B.C. Agriculture Minister Lana Popham said hearing directly from farmers gives a greater sense of the loss.
“And we’ve seen and heard the stories from the farmers who are still in some ways in the middle of this emergency. The loss that has been felt is absolutely profound.”
The pair, along with other politicians, toured the farm wearing blue coveralls and boots as they moved from barn to barn, looking at cleanup operations.
Workers were repairing barns, where the water line from the flooding reached about half a metre up the walls.
Chicks, hatched just this week, were feeding in a nearby barn that hadn’t been damaged by the flooding.
A series of “atmospheric rivers” in mid-November forced thousands of people from their homes and left at least four dead.
About 630,000 chickens, 420 cattle and 12,000 hogs died in the Sumas Prairie, while more than 6,000 dairy cows were transported from affected farms to others to keep them safe from flooding.
Popham said the devastation has stressed the need and importance of a federal partnership to ensure support for the farmers who have fed Canadians for years.
The ministers said visiting the area gave them a first-hand understanding of the situation and priorities.
“We both heard the commitment from people that are literally standing in mud that they just want to figure out a way to fix it and get back to doing what they love,” Popham said.

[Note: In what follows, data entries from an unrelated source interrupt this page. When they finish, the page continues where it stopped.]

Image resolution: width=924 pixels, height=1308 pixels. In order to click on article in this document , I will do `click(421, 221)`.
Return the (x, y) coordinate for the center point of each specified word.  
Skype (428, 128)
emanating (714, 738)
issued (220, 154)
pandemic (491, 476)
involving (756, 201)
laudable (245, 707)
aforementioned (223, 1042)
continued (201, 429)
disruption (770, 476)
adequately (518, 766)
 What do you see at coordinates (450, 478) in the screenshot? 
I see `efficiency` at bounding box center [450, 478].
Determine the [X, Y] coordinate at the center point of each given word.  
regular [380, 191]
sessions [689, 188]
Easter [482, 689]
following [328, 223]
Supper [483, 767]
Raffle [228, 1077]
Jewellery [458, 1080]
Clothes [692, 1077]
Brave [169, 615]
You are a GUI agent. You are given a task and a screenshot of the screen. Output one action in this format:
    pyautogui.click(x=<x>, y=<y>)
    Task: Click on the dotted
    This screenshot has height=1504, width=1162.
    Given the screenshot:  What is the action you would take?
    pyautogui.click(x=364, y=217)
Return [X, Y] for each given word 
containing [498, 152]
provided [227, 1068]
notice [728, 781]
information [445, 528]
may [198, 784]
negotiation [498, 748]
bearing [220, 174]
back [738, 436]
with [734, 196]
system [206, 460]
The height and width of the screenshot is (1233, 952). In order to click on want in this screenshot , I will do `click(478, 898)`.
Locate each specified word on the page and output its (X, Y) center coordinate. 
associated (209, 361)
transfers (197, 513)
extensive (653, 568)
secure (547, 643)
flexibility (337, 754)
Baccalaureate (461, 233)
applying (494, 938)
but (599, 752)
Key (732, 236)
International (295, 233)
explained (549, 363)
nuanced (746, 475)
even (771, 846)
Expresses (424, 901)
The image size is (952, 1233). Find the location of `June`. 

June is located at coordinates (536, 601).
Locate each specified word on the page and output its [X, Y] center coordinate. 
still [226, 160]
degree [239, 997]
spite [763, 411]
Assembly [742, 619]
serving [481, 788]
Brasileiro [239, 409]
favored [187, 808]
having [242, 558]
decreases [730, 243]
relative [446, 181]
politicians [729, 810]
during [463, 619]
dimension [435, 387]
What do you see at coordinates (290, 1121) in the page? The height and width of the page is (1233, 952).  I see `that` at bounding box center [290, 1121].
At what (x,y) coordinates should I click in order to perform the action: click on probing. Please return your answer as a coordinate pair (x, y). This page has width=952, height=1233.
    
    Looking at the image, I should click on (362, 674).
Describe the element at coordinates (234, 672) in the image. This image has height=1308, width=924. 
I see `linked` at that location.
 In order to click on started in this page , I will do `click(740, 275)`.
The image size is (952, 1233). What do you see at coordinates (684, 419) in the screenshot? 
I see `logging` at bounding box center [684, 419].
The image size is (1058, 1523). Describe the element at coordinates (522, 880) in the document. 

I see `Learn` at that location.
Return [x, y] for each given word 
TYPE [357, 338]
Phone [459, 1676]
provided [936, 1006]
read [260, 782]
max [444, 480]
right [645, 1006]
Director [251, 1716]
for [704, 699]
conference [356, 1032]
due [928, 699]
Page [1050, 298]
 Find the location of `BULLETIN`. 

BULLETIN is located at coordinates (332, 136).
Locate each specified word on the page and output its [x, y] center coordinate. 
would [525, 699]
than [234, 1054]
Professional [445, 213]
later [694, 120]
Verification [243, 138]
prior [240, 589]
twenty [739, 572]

Bibeau said officials have had many conversations with farmers and their families to identify gaps and find ways to address the most immediate needs while determining how to help in the future.
“The evaluation, we can’t do it overnight, we will keep working together with the community to provide the support that is needed,” she said.
Jeff Spitters, the owner of the chicken farm, said he and other farmers he knows are committed to rebuilding and reopening.
Spitters’ grandfather moved to Canada and worked as a dairy farmer, before his father switched to the poultry industry.
“The fields are a mess,” he said, referencing neighbouring properties. “But this area is a food powerhouse for us.”
However, farmers in other sectors say there are other issues that could prevent some from returning.
Dairy farmers had already been facing a tough future as many had short feed supplies for their animals due to B.C.’s record-breaking heat waves in the summer.
Gary Baars, who owns a dairy farm in the Sumas area of Abbotsford, said the combined effect of fires, heat, flood and inflation, has reduced profit margins.
“Hay prices are high everywhere,” he said. “I kept thinking it was a bit of a bubble, but between inflation, increased fertilizer and fuel prices and a lack of supply, there’s going to be a serious feed shortage.”
Baars said many in the dairy industry have a lot of debt and this past year has been tough on farmers.
“I could definitely see some people saying, ’You know what, I’m equity rich and cash poor and this is a good time to get out of this racket,’” he said.
Sarah Sache, vice-chair of the BC Dairy Association, said Baars’ concern is one her group is monitoring.
“It’s going to be a turning point for some farms if they continue in the industry,” she said.
Whether farmers continue will likely depend on what stage of their career they’re in, Sache said.
The City of Abbotsford lifted the last of its evacuation orders for the Sumas Prairie area on Friday, meaning all but a few property owners can return home.
Mayor Henry Braun said residents of the area that was once Sumas Lake can now follow those in three other sections of the Prairie who were allowed to return home after floodwaters receded.